On Thu, Nov 30, 2023 at 08:45:23PM -0400, Jason Gunthorpe wrote:
On Thu, Nov 30, 2023 at 12:41:20PM -0800, Nicolin Chen wrote:
So userspace would have to read the event FD before returning to be correct?
Maybe the kernel can somehow return a flag to indicate the event fd has data in it?
If yes then all errors would flow through the event fd?
I think it'd be nicer to return an immediate error to stop guest CMDQ to raise a fault there accordingly, similar to returning a -EIO for a bad STE in your SMMU part-3 series.
If the "return a flag" is an errno of the ioctl, it could work by reading from a separate memory that belongs to the event fd. Yet, in this case, an eventfd signal (assuming there is one to trigger VMM's fault handler) becomes unnecessary, since the invalidation ioctl is already handling it?
My concern is how does all this fit together and do we push the right things to the right places in the right order when an error occurs.
I did not study the spec carefully to see what exactly is supposed to happen here, and I don't see things in Linux that make me think it particularly cares..
ie Linux doesn't seem like it will know that an async event was even triggered while processing the sync to generate an EIO. It looks like it just gets ETIMEDOUT? Presumably we should be checking the event queue to detect a pushed error?
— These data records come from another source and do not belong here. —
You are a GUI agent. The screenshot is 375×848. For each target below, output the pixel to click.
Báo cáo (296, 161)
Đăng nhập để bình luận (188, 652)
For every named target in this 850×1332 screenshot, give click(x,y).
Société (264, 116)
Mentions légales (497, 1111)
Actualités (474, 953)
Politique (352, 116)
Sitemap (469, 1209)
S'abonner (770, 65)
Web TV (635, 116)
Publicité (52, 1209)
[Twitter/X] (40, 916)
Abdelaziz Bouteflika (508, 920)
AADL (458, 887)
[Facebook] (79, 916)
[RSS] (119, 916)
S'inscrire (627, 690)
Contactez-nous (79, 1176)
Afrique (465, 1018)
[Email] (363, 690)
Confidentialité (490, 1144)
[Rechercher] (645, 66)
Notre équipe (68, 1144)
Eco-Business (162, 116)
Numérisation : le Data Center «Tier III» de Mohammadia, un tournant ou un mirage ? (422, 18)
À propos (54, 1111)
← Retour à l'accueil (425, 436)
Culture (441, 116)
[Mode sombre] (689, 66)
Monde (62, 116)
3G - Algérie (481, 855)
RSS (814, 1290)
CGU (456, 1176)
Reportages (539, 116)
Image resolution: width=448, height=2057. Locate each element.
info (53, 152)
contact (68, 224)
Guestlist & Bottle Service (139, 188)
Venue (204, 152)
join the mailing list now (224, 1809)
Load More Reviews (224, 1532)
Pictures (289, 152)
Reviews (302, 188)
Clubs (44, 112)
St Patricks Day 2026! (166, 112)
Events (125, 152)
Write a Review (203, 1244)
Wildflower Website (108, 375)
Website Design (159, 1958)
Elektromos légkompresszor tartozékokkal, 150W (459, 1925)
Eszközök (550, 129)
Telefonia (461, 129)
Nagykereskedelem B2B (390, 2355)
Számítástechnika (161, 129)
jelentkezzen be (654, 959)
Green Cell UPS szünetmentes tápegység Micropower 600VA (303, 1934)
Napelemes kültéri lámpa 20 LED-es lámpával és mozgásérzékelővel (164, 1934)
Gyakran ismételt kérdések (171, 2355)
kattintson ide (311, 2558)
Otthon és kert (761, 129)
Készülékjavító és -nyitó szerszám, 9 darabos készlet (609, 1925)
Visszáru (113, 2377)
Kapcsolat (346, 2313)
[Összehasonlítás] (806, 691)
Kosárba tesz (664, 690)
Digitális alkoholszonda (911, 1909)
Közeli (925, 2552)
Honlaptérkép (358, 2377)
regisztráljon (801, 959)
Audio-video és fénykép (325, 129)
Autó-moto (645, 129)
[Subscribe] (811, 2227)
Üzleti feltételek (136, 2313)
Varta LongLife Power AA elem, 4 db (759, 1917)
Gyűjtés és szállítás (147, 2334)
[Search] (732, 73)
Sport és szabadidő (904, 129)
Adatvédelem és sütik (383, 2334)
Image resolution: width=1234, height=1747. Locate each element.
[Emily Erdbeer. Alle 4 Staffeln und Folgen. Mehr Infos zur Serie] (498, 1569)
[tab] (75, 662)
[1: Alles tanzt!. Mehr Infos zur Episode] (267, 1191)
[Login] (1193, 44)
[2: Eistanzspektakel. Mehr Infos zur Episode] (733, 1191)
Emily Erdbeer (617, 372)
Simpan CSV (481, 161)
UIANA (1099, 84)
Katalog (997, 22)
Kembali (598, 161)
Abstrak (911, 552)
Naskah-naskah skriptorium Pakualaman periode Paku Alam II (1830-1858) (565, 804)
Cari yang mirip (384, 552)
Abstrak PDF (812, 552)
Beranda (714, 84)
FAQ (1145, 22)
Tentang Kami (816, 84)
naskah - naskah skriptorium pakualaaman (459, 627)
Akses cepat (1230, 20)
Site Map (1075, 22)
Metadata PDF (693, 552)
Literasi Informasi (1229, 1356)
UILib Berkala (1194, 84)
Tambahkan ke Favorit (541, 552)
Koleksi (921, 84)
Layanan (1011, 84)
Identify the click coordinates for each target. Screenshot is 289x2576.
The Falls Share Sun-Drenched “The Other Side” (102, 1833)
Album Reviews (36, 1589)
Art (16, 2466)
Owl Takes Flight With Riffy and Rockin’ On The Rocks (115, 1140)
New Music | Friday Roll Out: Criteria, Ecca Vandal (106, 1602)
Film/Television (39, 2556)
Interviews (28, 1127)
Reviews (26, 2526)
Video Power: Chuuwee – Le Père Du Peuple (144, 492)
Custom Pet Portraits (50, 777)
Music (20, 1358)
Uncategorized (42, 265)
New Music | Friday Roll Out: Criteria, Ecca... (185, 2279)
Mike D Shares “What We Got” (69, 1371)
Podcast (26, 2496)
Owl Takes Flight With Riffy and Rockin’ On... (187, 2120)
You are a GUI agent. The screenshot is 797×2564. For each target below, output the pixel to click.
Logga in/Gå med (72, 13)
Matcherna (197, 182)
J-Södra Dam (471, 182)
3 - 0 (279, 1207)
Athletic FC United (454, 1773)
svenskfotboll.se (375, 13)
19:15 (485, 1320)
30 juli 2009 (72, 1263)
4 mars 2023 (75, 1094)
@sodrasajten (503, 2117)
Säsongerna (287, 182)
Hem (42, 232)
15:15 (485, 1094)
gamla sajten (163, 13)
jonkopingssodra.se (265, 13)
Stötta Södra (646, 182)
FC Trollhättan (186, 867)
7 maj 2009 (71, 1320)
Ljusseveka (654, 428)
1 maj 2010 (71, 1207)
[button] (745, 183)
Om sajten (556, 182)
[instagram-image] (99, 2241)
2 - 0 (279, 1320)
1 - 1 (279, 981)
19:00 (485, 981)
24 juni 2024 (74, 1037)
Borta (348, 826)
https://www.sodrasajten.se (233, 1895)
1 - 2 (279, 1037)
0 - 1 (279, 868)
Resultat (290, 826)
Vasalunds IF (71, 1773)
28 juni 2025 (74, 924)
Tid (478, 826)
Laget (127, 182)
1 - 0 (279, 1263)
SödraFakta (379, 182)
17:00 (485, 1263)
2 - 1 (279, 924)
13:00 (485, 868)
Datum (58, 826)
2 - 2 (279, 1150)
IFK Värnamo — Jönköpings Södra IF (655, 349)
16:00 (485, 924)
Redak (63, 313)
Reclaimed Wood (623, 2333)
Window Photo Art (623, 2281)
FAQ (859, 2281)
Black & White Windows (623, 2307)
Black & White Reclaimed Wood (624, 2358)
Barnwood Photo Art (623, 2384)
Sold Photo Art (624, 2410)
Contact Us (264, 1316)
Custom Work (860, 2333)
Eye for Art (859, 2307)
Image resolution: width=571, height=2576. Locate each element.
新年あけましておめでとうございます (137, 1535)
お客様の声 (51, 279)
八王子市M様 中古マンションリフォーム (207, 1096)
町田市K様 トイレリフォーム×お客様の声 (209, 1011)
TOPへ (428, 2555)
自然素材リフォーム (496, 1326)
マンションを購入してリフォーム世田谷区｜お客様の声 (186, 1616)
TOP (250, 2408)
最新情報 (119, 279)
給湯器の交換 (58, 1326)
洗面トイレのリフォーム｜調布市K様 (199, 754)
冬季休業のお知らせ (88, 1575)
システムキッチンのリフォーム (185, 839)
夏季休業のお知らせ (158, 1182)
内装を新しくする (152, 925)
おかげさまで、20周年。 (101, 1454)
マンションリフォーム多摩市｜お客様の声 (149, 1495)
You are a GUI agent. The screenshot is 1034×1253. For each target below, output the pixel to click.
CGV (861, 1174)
It is worth understanding if the spec has language that requires certain order so we can try to follow it.
Oh, I replied one misinformation previously. Actually eventq doesn't report a CERROR. The global error interrupt does.
7.1 has that sequence: 1) CMDQ stops 2) Log current index to the CONS register 3) Log error code to the CONS register 4) Set bit-0 "CMDQ error" of GERROR register to rise an irq.
FWIW, both gerror and cmdq are global. So we can't know if the error is for which master or domain. So, the only way is to get errno from the arm_smmu_cmdq_issue_cmd_with_sync call in our user invalidate function, where we can then get the error code. But this feels very much synchronous, since both the error code and faulty CONS index could be simply returned without an async eventfd.
Thanks Nic